Saved entries
##############################

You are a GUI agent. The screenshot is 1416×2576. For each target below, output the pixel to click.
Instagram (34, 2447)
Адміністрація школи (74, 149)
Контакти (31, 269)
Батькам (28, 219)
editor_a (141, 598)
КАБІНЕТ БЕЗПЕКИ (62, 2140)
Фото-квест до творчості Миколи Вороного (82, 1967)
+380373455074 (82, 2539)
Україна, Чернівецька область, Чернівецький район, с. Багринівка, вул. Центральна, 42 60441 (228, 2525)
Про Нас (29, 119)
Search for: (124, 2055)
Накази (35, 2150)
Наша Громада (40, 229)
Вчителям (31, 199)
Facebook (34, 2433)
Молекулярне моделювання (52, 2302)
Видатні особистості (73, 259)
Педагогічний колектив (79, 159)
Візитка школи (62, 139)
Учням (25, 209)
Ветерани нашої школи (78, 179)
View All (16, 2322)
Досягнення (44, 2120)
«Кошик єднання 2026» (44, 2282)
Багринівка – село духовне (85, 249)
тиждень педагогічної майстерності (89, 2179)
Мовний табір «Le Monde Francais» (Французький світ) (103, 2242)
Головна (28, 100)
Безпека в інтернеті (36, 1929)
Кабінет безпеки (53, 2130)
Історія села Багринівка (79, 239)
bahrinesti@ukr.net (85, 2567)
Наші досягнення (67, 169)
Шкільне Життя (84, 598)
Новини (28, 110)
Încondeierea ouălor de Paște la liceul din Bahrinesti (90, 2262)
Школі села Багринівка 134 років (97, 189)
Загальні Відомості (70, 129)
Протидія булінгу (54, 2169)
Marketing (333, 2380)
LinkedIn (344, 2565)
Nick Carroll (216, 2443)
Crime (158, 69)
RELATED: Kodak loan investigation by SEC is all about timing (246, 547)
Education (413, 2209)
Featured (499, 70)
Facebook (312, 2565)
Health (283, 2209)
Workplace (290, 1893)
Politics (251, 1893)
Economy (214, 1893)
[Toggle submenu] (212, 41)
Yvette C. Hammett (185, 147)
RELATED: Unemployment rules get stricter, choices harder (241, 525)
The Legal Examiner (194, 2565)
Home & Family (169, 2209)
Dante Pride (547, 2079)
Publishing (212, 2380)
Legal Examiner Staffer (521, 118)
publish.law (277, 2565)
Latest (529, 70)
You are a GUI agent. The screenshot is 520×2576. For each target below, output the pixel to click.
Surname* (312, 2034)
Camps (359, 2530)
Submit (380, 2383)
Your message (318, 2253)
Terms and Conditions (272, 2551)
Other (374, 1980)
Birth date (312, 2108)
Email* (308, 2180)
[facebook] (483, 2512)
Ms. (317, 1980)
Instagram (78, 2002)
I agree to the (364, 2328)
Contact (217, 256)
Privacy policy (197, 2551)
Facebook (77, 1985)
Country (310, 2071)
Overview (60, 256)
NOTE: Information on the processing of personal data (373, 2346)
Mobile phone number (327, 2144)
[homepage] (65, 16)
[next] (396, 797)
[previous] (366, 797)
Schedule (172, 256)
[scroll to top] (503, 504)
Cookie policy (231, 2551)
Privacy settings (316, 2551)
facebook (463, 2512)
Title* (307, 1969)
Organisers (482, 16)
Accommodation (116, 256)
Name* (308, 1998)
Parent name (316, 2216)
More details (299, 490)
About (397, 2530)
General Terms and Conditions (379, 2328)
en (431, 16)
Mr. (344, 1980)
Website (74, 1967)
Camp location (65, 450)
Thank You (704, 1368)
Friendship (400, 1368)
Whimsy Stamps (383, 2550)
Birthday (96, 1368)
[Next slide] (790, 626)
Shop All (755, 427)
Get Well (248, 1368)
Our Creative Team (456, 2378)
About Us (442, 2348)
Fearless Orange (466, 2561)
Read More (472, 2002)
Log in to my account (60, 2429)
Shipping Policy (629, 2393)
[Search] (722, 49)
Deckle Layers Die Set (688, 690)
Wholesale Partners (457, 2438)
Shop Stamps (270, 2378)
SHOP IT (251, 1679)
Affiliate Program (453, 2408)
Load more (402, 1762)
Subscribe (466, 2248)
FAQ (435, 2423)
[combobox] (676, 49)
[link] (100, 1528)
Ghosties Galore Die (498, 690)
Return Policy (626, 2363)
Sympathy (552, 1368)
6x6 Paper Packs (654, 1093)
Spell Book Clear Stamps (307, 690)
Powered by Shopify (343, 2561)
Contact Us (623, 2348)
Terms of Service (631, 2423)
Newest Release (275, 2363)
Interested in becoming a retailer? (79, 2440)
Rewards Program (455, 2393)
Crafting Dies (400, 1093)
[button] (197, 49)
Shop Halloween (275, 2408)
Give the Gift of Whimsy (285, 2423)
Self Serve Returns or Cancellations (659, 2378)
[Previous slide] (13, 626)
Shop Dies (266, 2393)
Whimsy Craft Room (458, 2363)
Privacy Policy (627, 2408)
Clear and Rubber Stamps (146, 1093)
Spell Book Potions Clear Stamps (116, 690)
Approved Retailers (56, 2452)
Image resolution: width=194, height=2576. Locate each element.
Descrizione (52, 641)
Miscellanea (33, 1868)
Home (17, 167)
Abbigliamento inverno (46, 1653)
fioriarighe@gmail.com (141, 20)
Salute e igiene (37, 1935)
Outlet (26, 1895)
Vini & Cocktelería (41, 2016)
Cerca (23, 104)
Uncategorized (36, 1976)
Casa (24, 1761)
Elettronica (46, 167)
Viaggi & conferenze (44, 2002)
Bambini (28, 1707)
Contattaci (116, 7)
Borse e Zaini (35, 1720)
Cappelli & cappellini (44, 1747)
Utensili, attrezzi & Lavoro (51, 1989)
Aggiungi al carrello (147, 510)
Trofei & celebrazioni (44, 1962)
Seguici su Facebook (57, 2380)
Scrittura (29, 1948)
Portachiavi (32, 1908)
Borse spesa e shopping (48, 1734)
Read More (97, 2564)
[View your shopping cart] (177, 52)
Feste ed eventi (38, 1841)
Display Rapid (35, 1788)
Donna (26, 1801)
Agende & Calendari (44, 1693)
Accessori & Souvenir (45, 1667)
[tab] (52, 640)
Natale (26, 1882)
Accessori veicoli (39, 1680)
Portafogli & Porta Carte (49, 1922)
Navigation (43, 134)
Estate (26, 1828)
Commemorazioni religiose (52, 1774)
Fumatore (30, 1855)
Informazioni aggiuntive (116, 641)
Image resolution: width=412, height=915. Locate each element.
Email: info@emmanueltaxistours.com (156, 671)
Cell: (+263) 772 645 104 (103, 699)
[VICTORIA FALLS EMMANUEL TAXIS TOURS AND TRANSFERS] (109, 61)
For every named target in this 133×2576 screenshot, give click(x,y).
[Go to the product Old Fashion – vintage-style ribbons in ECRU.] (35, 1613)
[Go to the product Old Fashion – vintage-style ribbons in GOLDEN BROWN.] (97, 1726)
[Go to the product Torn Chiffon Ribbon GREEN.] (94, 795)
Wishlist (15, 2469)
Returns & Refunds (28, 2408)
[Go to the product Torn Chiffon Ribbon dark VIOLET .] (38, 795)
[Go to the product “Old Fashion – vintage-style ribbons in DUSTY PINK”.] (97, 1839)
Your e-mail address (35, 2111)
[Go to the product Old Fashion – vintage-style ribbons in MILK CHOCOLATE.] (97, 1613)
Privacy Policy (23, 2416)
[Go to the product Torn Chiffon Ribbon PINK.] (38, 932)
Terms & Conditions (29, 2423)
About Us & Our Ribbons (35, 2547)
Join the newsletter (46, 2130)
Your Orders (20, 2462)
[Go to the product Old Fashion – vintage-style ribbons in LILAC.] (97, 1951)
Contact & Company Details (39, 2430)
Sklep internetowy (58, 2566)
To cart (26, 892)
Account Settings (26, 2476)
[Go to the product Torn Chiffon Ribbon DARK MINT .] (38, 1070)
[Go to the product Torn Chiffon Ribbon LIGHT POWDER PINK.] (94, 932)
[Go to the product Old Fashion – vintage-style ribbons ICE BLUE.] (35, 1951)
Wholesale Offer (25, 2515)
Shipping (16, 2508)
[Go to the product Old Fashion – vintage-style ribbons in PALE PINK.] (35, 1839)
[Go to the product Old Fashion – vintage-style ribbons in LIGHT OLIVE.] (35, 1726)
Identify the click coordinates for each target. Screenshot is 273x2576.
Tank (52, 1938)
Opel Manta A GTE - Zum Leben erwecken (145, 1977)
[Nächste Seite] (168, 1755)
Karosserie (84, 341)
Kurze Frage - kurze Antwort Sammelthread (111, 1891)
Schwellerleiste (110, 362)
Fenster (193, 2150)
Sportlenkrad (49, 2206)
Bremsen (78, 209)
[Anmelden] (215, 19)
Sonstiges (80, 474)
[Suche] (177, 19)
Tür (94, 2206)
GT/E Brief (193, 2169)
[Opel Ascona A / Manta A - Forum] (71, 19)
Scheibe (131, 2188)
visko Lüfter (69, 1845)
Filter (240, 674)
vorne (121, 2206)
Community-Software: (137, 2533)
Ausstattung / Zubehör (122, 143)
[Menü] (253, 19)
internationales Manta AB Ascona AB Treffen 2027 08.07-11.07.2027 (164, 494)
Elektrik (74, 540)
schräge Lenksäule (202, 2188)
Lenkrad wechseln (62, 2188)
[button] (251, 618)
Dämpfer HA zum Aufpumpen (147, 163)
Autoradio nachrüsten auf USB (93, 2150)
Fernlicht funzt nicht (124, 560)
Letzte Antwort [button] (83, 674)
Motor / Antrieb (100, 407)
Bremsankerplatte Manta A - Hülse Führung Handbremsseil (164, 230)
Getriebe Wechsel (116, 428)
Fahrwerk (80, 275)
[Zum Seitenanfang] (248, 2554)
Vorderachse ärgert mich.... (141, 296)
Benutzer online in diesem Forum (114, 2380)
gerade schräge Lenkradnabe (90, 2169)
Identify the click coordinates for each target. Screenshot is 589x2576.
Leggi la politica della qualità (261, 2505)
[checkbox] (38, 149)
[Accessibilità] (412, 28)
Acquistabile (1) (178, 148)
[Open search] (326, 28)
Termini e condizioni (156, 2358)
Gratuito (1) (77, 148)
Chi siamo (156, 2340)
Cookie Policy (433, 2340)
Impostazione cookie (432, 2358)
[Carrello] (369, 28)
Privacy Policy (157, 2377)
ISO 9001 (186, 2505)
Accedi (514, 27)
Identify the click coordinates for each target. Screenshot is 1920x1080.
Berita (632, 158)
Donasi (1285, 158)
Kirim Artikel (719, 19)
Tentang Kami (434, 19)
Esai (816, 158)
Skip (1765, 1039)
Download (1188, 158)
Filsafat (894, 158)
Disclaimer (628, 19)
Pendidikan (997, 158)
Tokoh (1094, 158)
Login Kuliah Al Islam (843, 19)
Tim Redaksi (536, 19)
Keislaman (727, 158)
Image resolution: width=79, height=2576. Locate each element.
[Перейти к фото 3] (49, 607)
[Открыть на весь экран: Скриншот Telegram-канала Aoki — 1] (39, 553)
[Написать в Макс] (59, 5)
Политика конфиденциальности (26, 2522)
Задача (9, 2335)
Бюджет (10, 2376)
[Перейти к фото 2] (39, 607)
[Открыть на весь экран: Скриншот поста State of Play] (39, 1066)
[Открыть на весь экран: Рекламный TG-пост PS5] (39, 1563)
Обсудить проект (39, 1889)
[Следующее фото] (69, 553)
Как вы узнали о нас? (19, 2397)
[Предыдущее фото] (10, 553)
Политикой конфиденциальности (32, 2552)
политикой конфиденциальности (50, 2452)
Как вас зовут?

##############################

● Work instructions: The answer must be one number: how many lines in the records above contain "Email".

● Expected output: 2